■ What is expected
Every line from the one with "Click the app logo in title bar" to the final line of the records should be printed exactly as it is, with pictures left out.

■ Supplied material
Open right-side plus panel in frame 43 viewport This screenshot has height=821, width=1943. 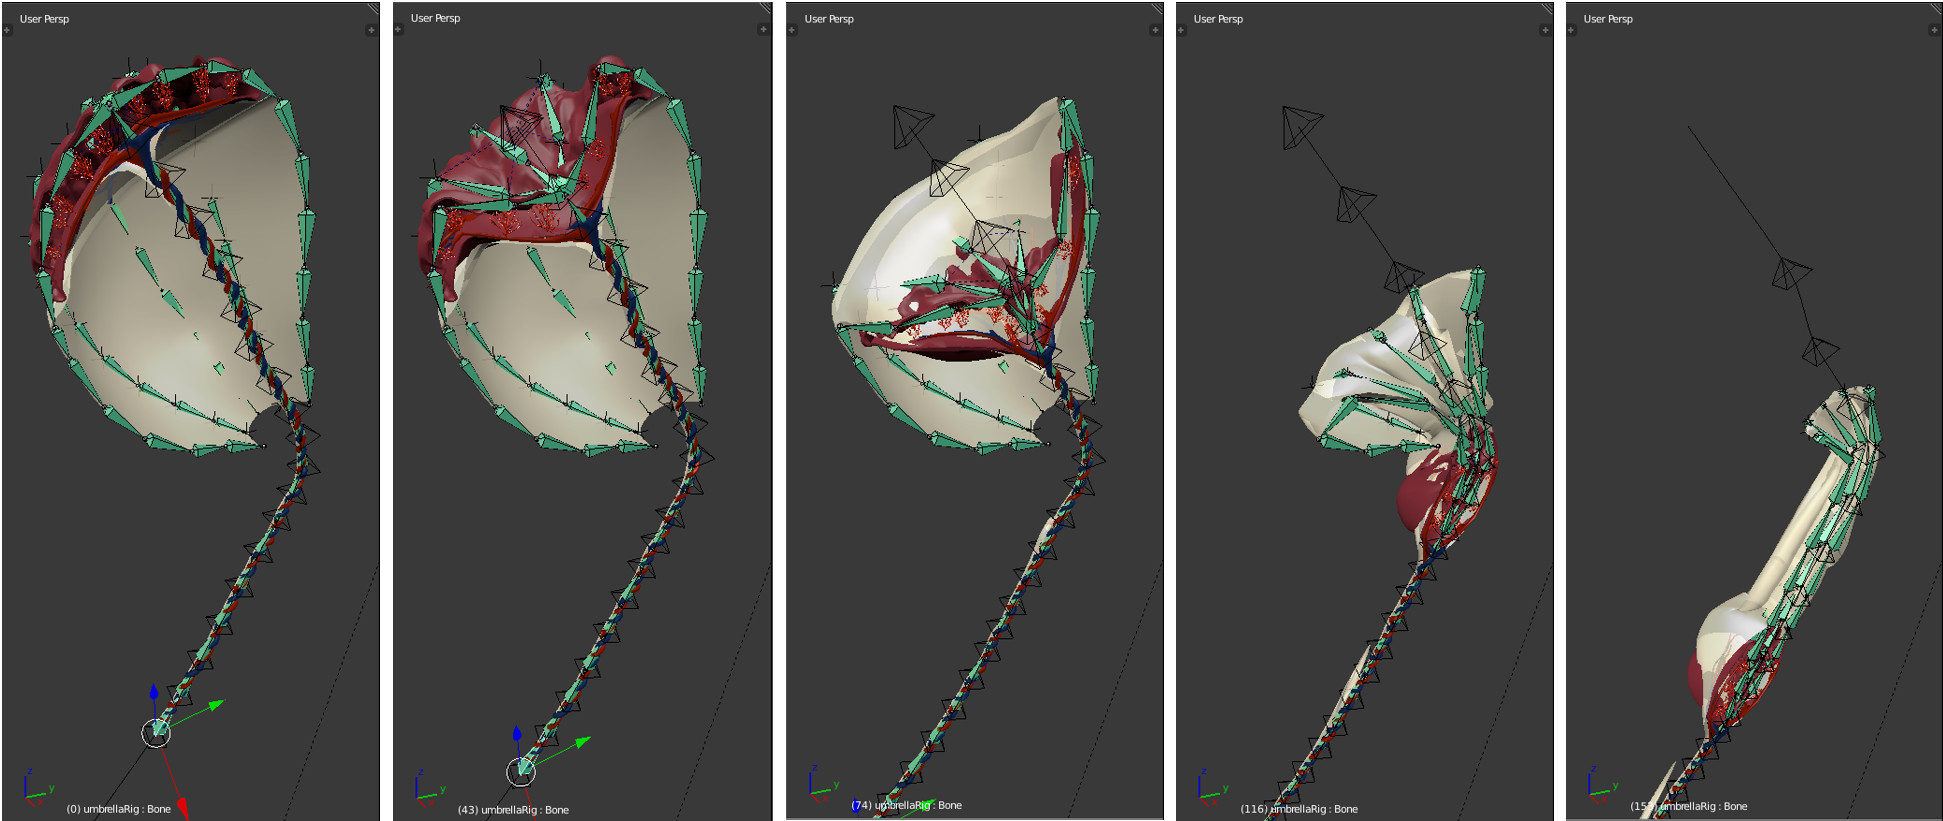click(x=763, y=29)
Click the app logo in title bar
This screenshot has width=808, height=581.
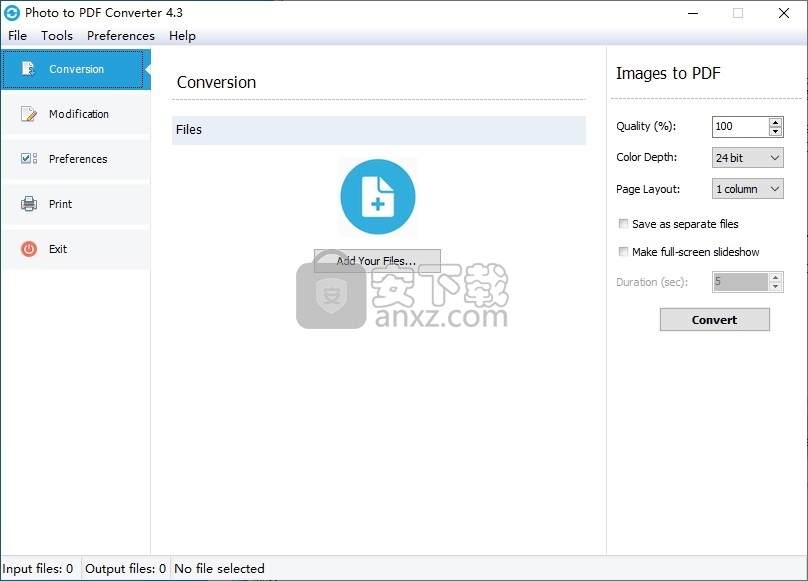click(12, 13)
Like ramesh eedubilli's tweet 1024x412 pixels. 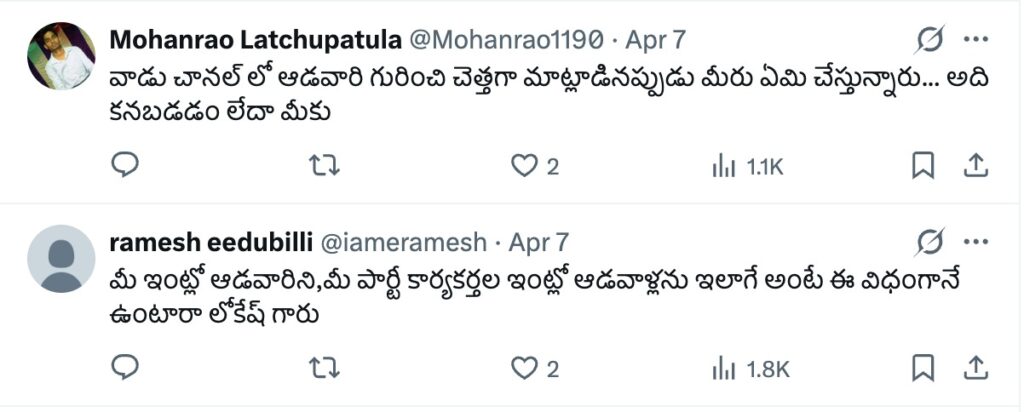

■ Answer to the exercise
Click the app logo in title bar
This screenshot has width=808, height=581.
click(12, 13)
Like ramesh eedubilli's tweet 1024x412 pixels. 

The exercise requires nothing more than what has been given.